The mass is starting to move towards the back of the tooth, and I'm worried that at this point removing it would definitely require removing the tooth and a large part of the jaw as well. I think that would be in Leo's best interests, even though it would make for frugal living for a few months. I'm thinking about taking the last doctors advice, since the mass has shown to not stop growing. Though I'm worried of what adverse affects it may have on my friend. Any suggestions?


----------



## ang.suds (Apr 1, 2014)

I don't have any advice for you but I am very sorry to hear that you and Leo are going through this. Sending positive thoughts and best wishes!


----------



## Goldylover2 (May 1, 2014)

You need to get that tested. Better be safe then sorry. When my last golden had her teeth cleaned. They found a small mass under her tongue. It was removed and tested. It was benign.


----------



## cgriffin (Nov 30, 2011)

That is a tough one. I would also say to have it tested and take it from there.

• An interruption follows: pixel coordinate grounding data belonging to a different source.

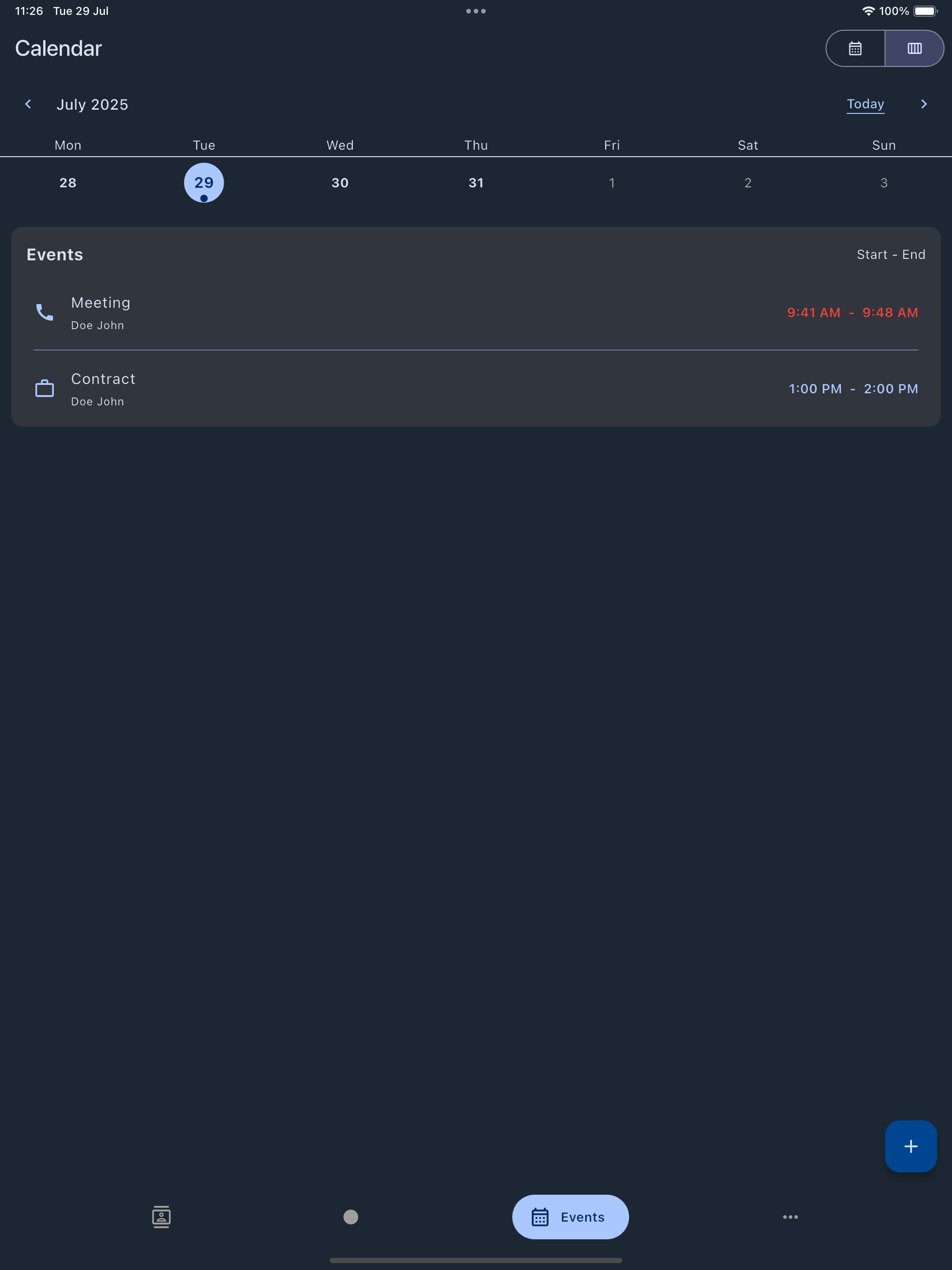
Task: Open the contacts tab
Action: 161,1217
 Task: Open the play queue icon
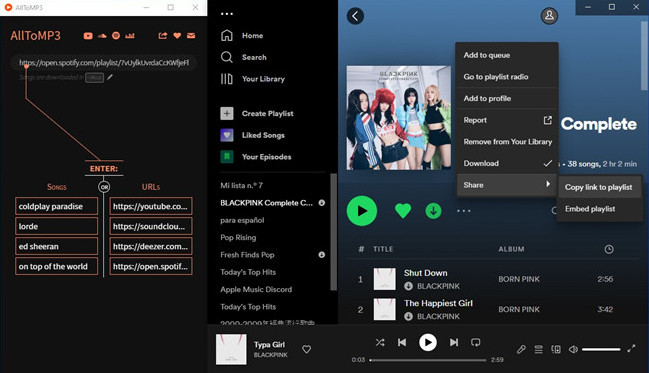pyautogui.click(x=538, y=349)
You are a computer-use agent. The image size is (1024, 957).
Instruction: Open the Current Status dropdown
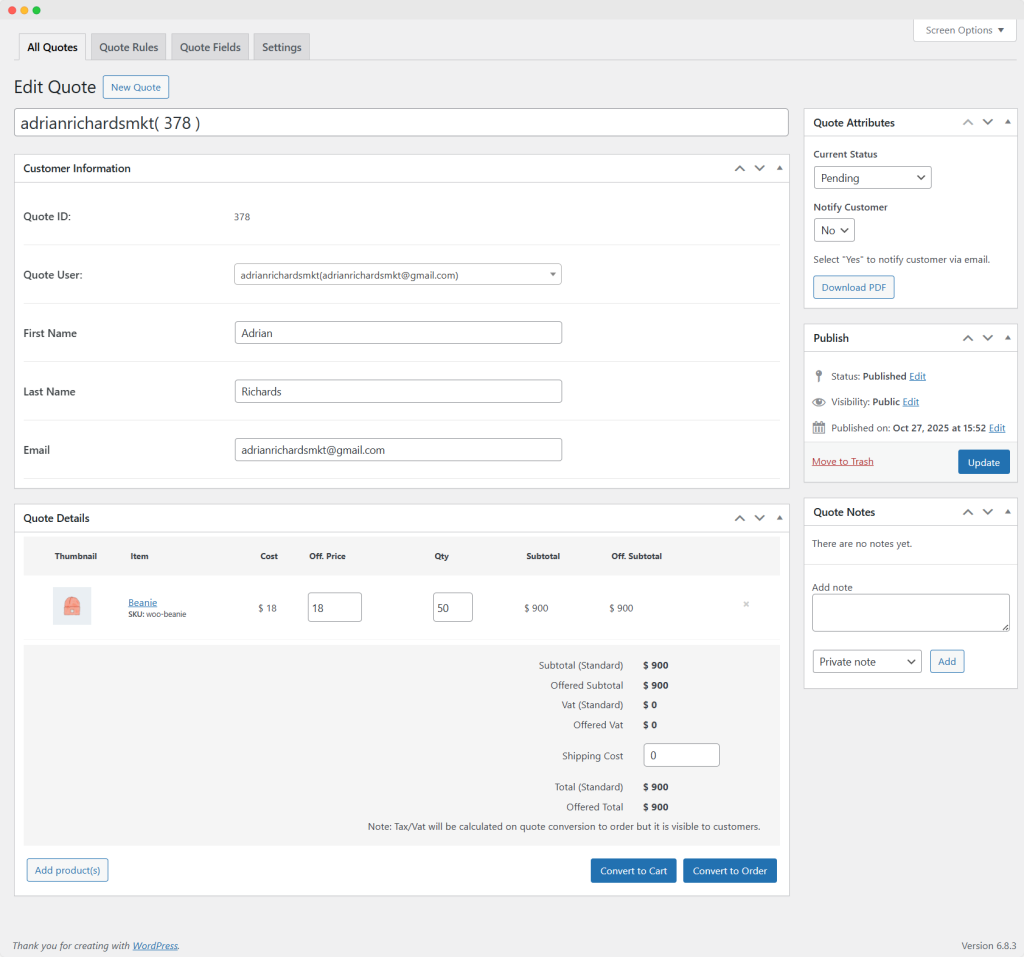(872, 178)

My passed on lab mix had a growth on his gums above a tooth about 3 years ago. We opted to have it removed and he got a dental cleaning at the same time. The mass was sent off and came back as "pre-cancerous". We had clean margins and he never had a problem with it again. 

I know it is after the fact, but I think your vet should have removed it when it was still little.

Now, I think testing it, getting the results and seeing an oncologist if it comes back as cancer would be the course of action to take.

Good luck!


----------



## GoldenMum (Mar 15, 2010)

I am so very sorry you've found yourself in this position. My Bonnie had a mass that sounds very similar, I had it removed but did not remove the jaw as she was almost 13 years old. Didn't think she'd handle it well. It came back Osteosarcoma, she had two wonderful months of swimming and hiking every day. She even swam and hike the day she passed. The tumor had grown back so big, she could not longer eat.
If Leo is otherwise healthy, I would remove the jaw needed. Others here have done that with a good outcome. There is a young dog on facebook, that recently had that done and is doing well. If I can find the name, I will get it to you so you can try to get some input from her. Best of luck to you and Leo, enjoy every moment you get, and keep us posted. Belly rubs to Leo, and Hugs to you!


----------



## Ljilly28 (Jan 22, 2008)

Sorry you are facing this, especially as you dont yet have a name for what Leo might be facing. I would argue strenuously to put your dog on antihistamines for the biopsy, but go ahead and see what it is and what stage it is before doing a big surgery. You will have a much better chance to fight, if you know what your enemy is and if you have time to find a skilled surgeon if that is what is needed. I am so sorry you have all this worry, and I hope it turns out that Leo's mass is benign.


----------



## Alaska7133 (May 26, 2011)

Would it be possible to get a referral to a oncologist? Without knowing what it is, we're all just guessing. An oncologist can maybe do a needle biopsy and look at the cells on a microscope to see at least that much. General practice vets are not as familiar with all the options regarding a mass, cancerous or not. To find an oncologist try using: www.avma.org or get a referral from your vet. The sooner you know the better.


----------



## mylissyk (Feb 25, 2007)

Alaska7133 said:


> Would it be possible to get a referral to a oncologist? Without knowing what it is, we're all just guessing. An oncologist can maybe do a needle biopsy and look at the cells on a microscope to see at least that much. General practice vets are not as familiar with all the options regarding a mass, cancerous or not. To find an oncologist try using: www.avma.org or get a referral from your vet. The sooner you know the better.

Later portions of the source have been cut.